Problem description — Continue the article about the sand mine expansion near the Riverhead landfill, picking up after its final paragraph.

Passage shown —
+++
Concern mine will draw landfill plume into aquifer

This condition will draw landfill leachate toward the proposed lake and provide “a major pathway for chemical transfer” that could impact the aquifer, according to the petition.

Post-capping sampling, done on a quarterly basis, of 10 landfill monitoring wells, has shown exceedances for metals that have also been detected in the mine’s monitoring wells — as well additional parameters, such as phenols, ammonia and nitrate, according to an assessment prepared by a DEC staff hydrogeologist.

A report prepared for CMA by its consultant, ZEB Environmental Solutions, said “exceedances of. .. antimony, iron, lead, manganese, sodium, thallium, ammonia, nitrates and phenols were all reported during routine landfill monitoring from 2015 to 2018.” It also said semi-volatile organic compounds, volatile organic compounds or pesticides were detected, though they did not exceed NYSDEC standards.

The ZEB report is “a clear recognition that the contaminants located in the nearby shuttered Riverhead landfill may have flowed to areas under the mine and impacted the groundwater,” the petition states.

“By virtue of the planned increase to the depth of the existing sand mining to now pierce the water table, in essence to permeate directly into the unconfined aquifer below, there exists a real and significant risk of further contamination to the upper glacial aquifer,” the petition states, citing the affidavit of Riverhead Water District Superintendent Frank Mancini, a licensed geologist.

Mancini in his affidavit said the DEC failed to acknowledge “that the contamination plume which has been found to exist underneath the Riverhead landfill by [CMA’s] own experts will likely travel as a result of the increased vertical mining activities of [CMA’s] mine… The failure to even consider or make reference to this eventuality is surprising as it has stood as a major impediment to the town’s efforts to permit a well located near the former Grumman facility in Calverton, New York,” Mancini said.

“Such efforts by the town have been repeatedly denied by the DEC on the grounds that interfering with the existing flow of water so close to a superfund site, like the Grumman facility, would pose a significant risk and cause existing plumes of contamination to travel into the aquifer,” Mancini said in his affidavit.

The petition attacks what it calls erroneous and incorrect statements in CMA’s application documents, which indicated both that the mine expansion is permitted under the town zoning code and that it is consistent with the town’s adopted comprehensive plan.
+++
(Data excerpts)

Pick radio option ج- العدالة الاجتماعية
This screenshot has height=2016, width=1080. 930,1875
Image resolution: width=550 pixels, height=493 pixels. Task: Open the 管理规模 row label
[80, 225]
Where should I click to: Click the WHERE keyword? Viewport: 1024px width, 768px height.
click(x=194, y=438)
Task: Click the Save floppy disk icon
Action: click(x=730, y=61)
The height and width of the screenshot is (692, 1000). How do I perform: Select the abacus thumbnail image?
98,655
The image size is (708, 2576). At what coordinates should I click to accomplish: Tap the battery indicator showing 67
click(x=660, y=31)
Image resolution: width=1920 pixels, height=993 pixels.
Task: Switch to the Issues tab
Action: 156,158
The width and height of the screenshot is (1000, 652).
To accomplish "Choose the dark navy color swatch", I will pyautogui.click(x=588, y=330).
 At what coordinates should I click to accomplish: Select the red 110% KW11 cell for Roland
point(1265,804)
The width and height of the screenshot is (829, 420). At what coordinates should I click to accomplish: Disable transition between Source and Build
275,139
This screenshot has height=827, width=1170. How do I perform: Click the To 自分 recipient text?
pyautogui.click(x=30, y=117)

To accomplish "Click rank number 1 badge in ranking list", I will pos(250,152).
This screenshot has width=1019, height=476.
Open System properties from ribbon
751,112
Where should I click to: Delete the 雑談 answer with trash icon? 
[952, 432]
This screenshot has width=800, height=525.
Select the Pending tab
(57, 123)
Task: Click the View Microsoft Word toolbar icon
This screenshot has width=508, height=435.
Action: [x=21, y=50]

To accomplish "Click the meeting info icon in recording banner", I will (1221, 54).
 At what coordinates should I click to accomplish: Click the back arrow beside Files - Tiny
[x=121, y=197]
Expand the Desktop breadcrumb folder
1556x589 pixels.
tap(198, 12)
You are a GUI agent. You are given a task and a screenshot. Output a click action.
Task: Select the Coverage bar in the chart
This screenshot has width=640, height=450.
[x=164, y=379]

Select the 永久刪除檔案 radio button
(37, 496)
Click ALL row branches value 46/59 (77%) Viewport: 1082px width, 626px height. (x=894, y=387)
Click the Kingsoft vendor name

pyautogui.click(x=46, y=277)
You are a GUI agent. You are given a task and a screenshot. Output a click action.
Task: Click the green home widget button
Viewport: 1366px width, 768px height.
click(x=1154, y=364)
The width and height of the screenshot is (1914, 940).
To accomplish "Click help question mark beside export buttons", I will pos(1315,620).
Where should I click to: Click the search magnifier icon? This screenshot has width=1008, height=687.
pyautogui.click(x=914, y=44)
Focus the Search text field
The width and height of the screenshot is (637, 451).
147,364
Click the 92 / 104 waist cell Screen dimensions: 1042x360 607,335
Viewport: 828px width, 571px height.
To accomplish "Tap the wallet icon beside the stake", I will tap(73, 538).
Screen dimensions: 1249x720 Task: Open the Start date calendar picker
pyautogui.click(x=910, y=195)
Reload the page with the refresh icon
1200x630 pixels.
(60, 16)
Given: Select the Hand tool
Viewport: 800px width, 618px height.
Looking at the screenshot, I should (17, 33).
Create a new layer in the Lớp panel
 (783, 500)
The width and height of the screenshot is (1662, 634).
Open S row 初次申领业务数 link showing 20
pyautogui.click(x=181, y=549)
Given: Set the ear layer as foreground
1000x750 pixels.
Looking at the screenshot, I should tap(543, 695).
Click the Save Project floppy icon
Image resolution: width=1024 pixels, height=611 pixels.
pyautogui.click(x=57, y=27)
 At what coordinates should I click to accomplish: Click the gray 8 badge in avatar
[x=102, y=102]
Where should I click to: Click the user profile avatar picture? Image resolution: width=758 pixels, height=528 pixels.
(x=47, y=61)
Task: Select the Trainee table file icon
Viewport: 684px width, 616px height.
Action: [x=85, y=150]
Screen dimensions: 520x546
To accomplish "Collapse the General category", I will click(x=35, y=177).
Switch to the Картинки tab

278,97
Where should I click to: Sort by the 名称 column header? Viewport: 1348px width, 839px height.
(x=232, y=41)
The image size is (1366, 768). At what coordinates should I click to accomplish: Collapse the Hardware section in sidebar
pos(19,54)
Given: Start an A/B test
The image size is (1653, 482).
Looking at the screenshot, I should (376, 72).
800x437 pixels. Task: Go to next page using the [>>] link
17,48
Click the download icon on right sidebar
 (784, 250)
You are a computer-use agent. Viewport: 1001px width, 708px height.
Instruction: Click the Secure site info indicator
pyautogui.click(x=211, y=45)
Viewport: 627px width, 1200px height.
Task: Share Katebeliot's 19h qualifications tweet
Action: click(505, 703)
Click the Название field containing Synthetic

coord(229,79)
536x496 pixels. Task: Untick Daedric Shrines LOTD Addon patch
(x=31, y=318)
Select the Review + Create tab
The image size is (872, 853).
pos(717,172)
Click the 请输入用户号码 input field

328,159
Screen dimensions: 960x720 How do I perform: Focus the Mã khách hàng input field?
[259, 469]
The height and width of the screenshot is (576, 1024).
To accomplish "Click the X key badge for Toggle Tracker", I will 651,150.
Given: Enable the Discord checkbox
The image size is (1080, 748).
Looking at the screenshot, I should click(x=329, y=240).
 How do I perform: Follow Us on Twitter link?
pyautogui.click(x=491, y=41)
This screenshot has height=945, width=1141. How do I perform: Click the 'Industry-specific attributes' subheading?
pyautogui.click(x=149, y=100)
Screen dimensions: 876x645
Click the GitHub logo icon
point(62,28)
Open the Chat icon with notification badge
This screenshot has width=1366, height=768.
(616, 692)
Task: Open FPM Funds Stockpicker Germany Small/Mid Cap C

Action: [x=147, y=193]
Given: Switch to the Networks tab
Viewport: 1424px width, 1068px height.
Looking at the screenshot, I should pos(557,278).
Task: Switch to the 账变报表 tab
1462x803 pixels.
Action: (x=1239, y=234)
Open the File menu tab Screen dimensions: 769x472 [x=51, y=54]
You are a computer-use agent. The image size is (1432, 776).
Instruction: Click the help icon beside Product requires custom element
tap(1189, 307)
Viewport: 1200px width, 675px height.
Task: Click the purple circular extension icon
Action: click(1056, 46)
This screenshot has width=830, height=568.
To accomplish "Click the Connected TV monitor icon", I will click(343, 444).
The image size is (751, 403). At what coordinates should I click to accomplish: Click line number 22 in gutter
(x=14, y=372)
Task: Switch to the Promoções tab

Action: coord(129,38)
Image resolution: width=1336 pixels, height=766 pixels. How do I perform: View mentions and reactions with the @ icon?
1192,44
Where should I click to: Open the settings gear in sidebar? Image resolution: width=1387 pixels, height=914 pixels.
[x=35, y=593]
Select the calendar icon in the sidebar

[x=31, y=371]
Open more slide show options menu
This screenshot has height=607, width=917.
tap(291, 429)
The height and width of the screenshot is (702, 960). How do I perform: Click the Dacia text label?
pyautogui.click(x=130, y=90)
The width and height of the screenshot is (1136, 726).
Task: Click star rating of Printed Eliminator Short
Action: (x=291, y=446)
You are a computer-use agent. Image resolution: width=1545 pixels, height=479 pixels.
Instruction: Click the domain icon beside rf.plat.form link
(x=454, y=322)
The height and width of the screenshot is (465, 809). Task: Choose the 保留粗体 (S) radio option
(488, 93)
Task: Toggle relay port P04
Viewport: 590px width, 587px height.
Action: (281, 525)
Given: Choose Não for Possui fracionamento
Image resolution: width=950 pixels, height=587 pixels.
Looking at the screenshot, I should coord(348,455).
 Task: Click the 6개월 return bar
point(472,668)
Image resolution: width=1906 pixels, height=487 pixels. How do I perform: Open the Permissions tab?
+++
Answer below —
The mine is located in a special groundwater protection area designated by the State Environmental Conservation Law and the comprehensive plan addresses special groundwater protection area requirements.

Because the mine is located in a special groundwater protection area, the DEC, as the state agency charged with protecting the environment, has a duty of “heightened vigilance” in reviewing a proposed action such as “CMA’s major mine expansion into and through groundwater,” which has the potential to “cause or exacerbate contamination from toxic organic compounds, nutrients, salts, and other pollutants,” the petition states.

The DEC in a statement defended its practices and procedures.

“Following rigorous environmental reviews of sand mining proposals, DEC includes stringent requirements protective of the environment — especially Long Island’s aquifer — and provides strict oversight of operations. We continue to hold bad actors accountable and oversee sand mines and other legal, regulated operations to ensure public health and the environment are protected,” the agency said. “DEC cannot comment on pending litigation.”

Toqui Terchun, president of the Greater Calverton Civic Association welcomed the lawsuit.

“Protection of our groundwater should be of paramount importance to the DEC and, from what I understand, they did not do a thorough enough analysis to say there were no potential negative impacts from this proposed mining operation,” Terchun said.

The Law Offices of Thomas M. Volz of Nesconset is special counsel to the Town of Riverhead for the action.

The first court appearance is scheduled for March 11.

Editor’s note: This article has been updated with a comment from the N.Y. State DEC submitted post-publication.